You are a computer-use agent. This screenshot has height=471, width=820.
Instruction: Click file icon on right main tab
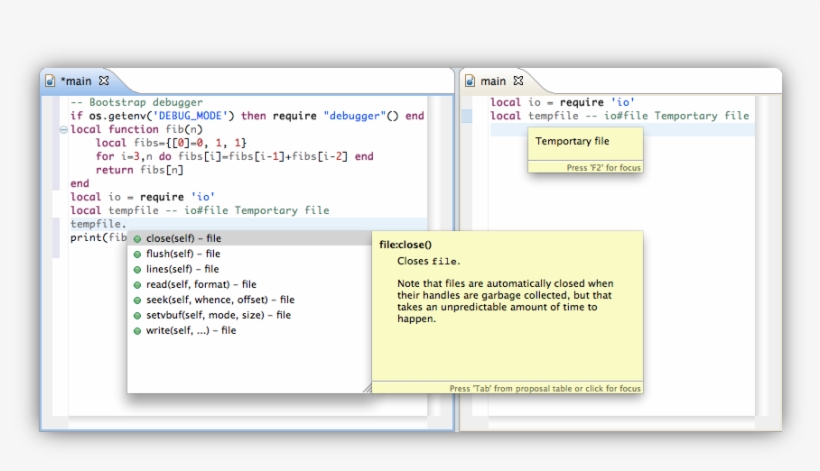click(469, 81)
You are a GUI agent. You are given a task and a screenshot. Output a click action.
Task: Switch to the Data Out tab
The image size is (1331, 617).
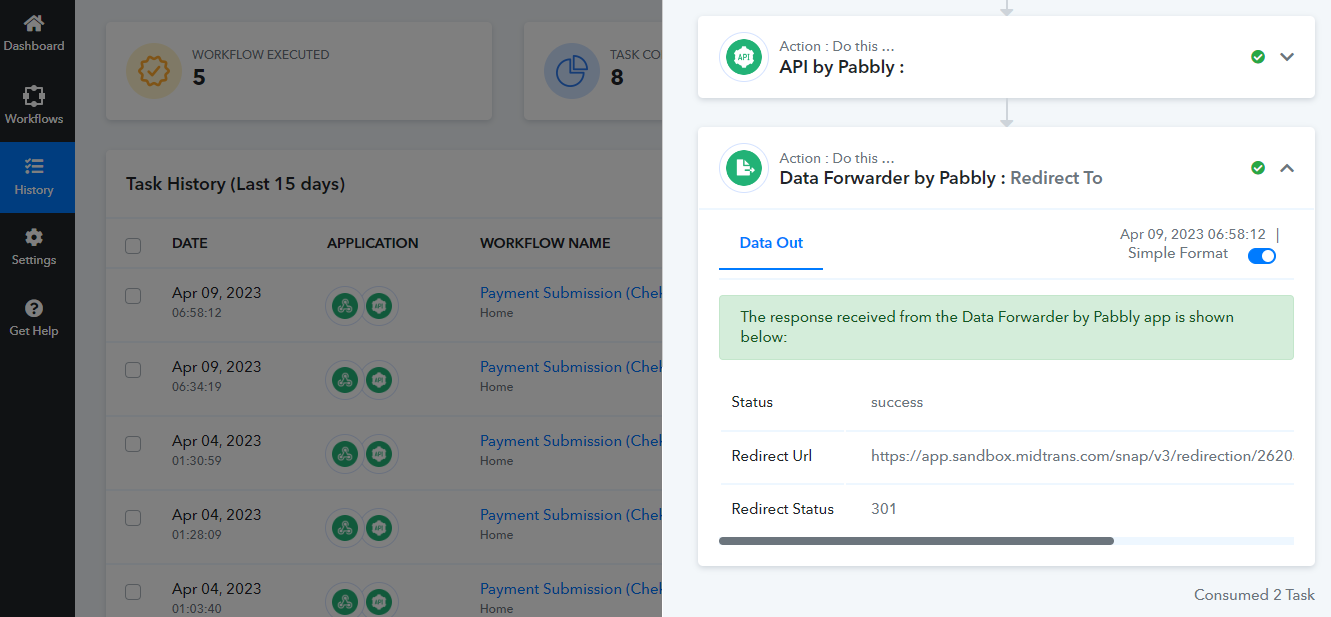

--

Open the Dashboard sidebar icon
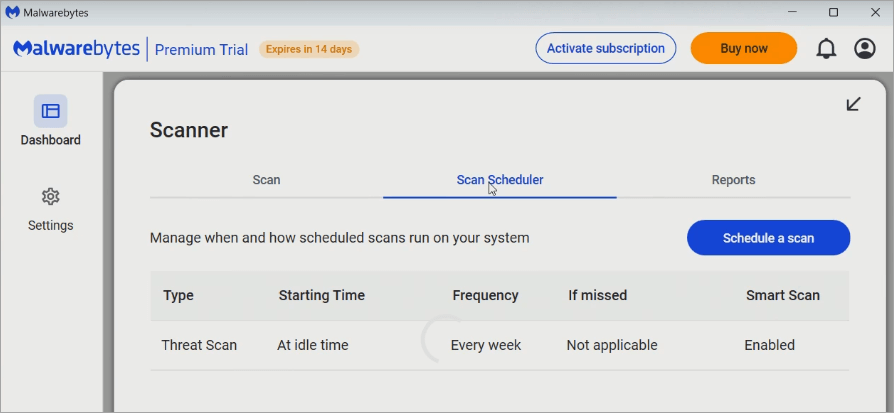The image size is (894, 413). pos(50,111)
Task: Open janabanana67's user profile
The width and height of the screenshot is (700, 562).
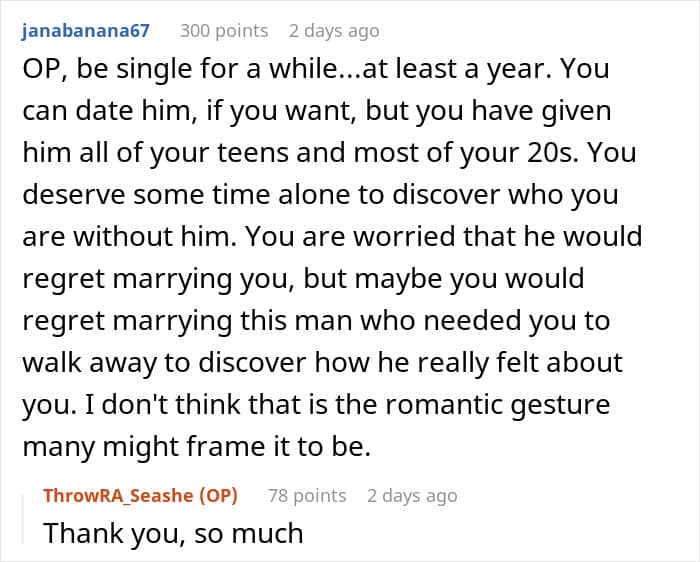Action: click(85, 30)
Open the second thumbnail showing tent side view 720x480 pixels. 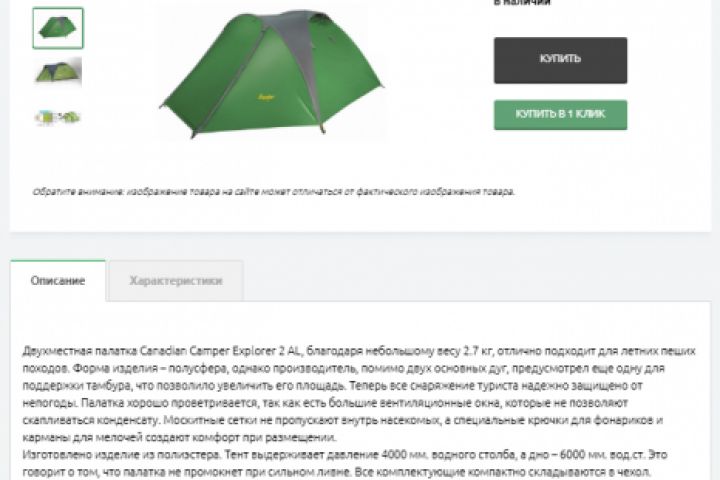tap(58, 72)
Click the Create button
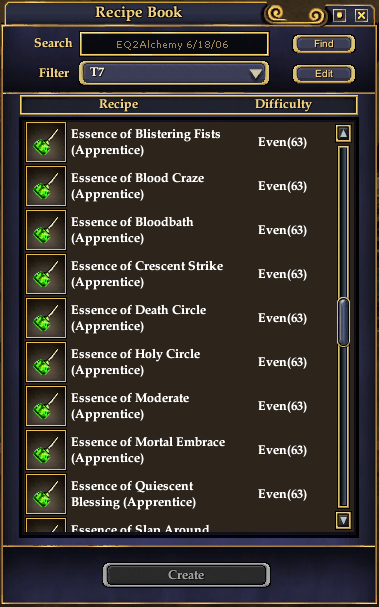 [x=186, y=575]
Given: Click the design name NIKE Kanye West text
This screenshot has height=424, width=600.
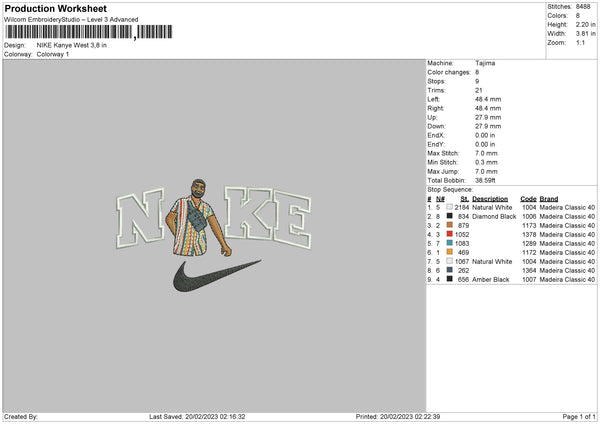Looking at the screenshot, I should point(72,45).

---

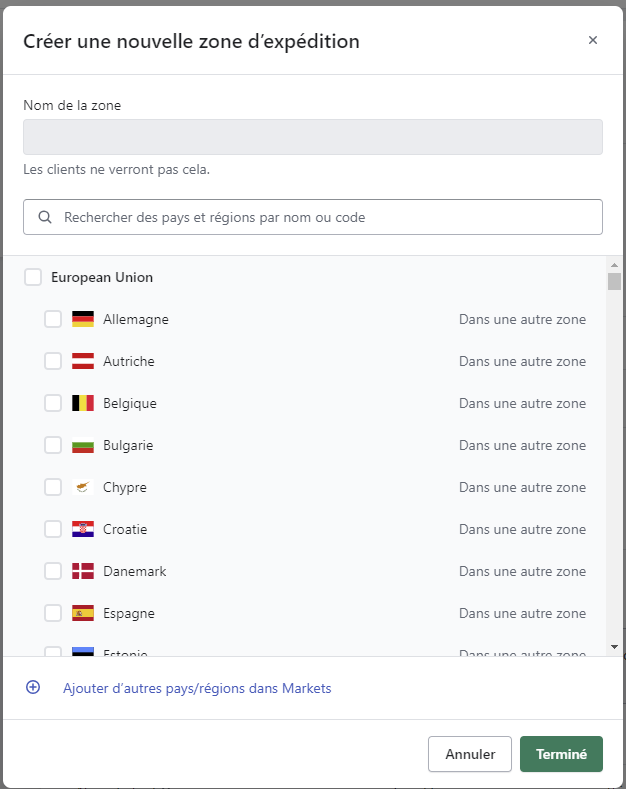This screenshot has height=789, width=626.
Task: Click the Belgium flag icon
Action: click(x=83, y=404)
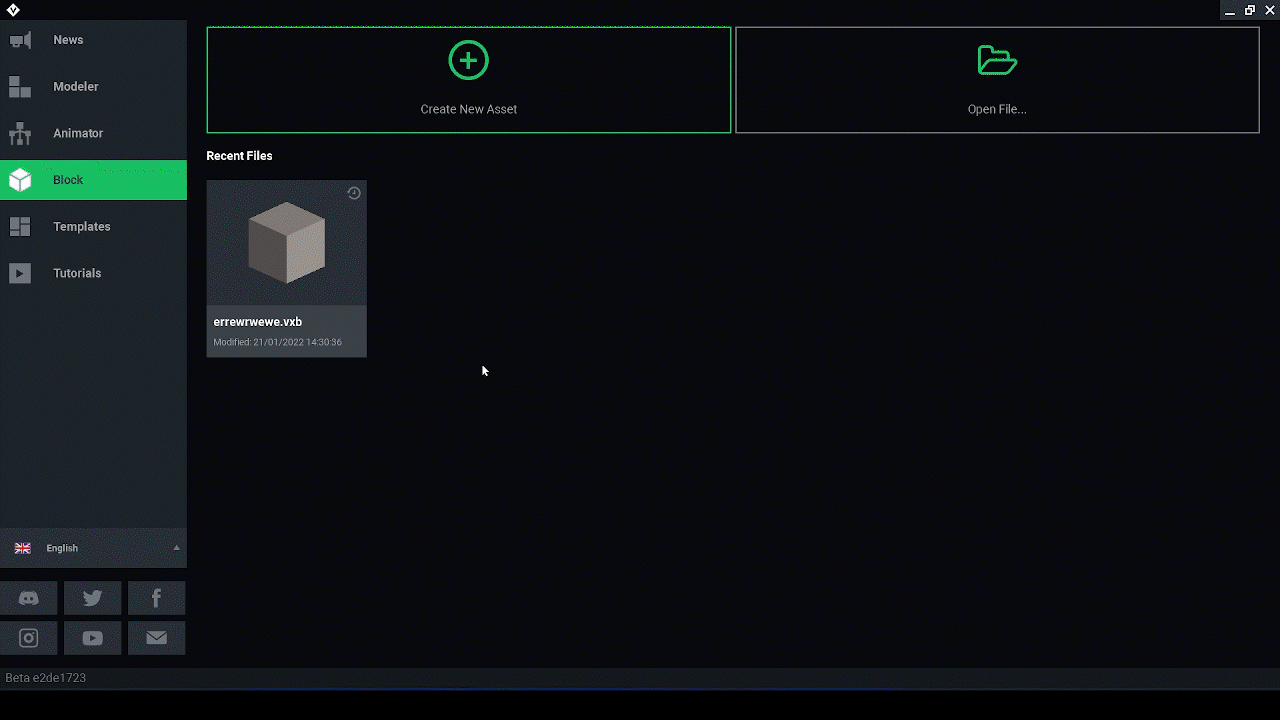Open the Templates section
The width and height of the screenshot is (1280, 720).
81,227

WHAT TO WORK ON - Reproduce the lines of the entries above from the one with "Task: Switch to the Data Out tab" to the one with "The image size is (1331, 617).", both included, exactly and without any other line.

SOLVED EXERCISE -
Task: Switch to the Data Out tab
The image size is (1331, 617).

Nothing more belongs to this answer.